Se considerados os postos instalados em estradas, a situação é ainda mais grave em estados como Minas Gerais, Espírito Santo, Ceará e Mato Grosso, onde o óleo diesel (combustível que responde por 80% do faturamento de um posto de estrada ) tem tributação maior do que os estados vizinhos. Isso faz com que os postos localizados no limite interestadual fechem as portas. Em Minas, 200 postos de estrada já encerraram as atividades desde que o governo estadual elevou a alíquota do Imposto sobre Circulação de Mercadorias e Serviços (ICMS) para 18%.
Em São Paulo e no Rio esta alíquota é respectivamente de 12% e 13%, o que representa em média R$ 0,10 a cada litro. Um exemplo desta ''discrepância'' detectado pela Fecombustíveis é um posto localizado na divisa entre Minas e Rio de Janeiro.
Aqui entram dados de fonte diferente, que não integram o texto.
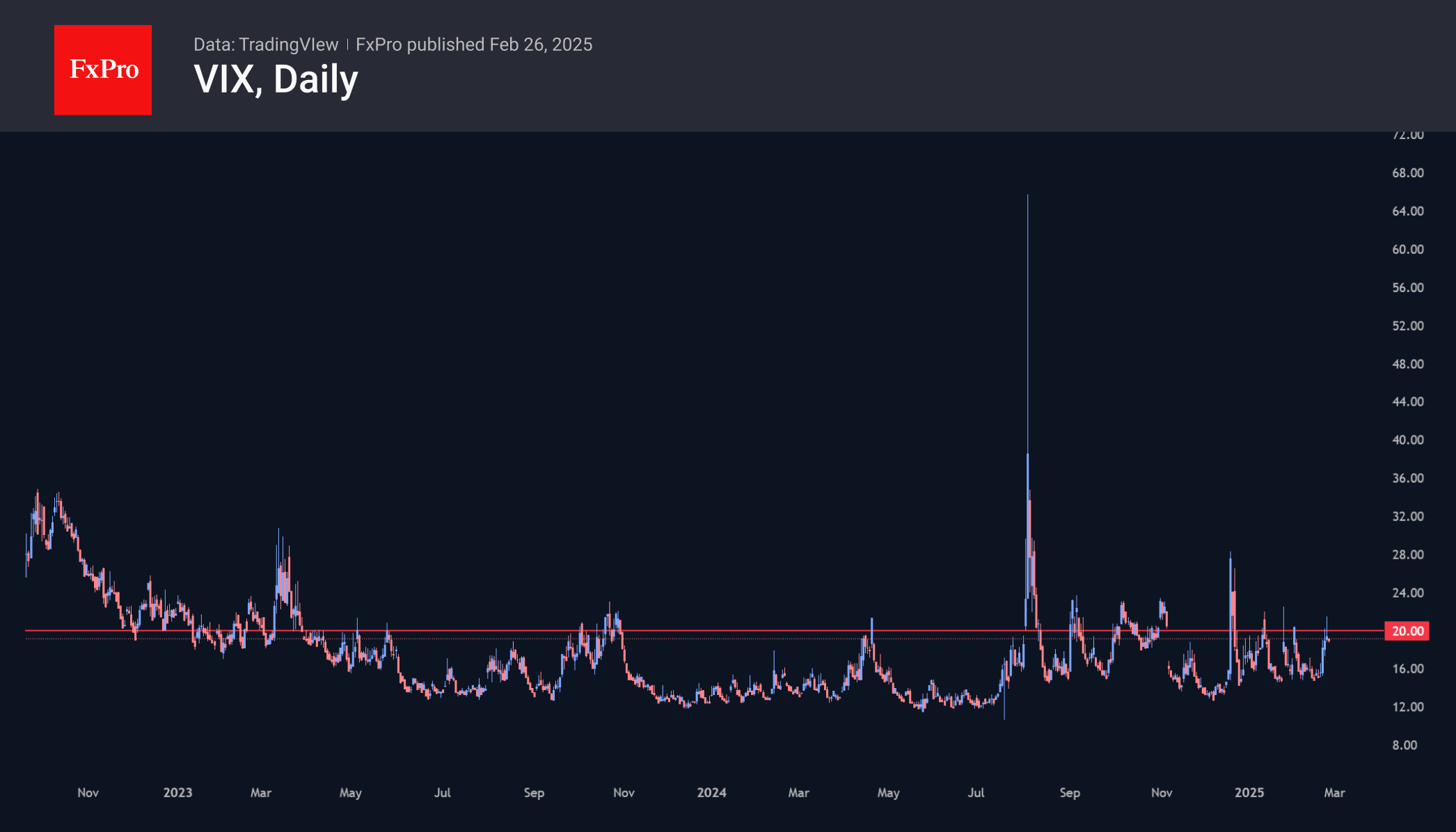Click the FxPro published Feb 26, 2025 text
Viewport: 1456px width, 832px height.
point(474,45)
Por estar do lado fluminense e recolher tributo menor, suas vendas batem na casa de um milhão de litros mensais. ''Isso tem de ser revisto'', avalia Miranda, do sindicato mineiro.
No Espírito Santo, apesar de a alíquota cobrada ser de apenas 12%, a base de cálculo do tributo está muito acima do preço válido nas bombas de combustíveis. Enquanto a média de preço na bomba está em R$ 1,26 na capital, a base de cálculo, que é determinada pela Secretaria Estadual da Fazenda, é de R$ 2,06. ''Se a base de cálculo fosse reduzida para algo em torno de R$ 1,54 o litro, acreditamos que o preço final cairia, e o motorista deixaria de abastecer em estados vizinhos, aumentando as vendas nos postos locais. Isso faria com que as vendas crescessem em torno de cinco mil litros por mês e a arrecadação empatasse com a atual'', acredita Odilson Souza Barbosa, diretor do Sindipostos do estado.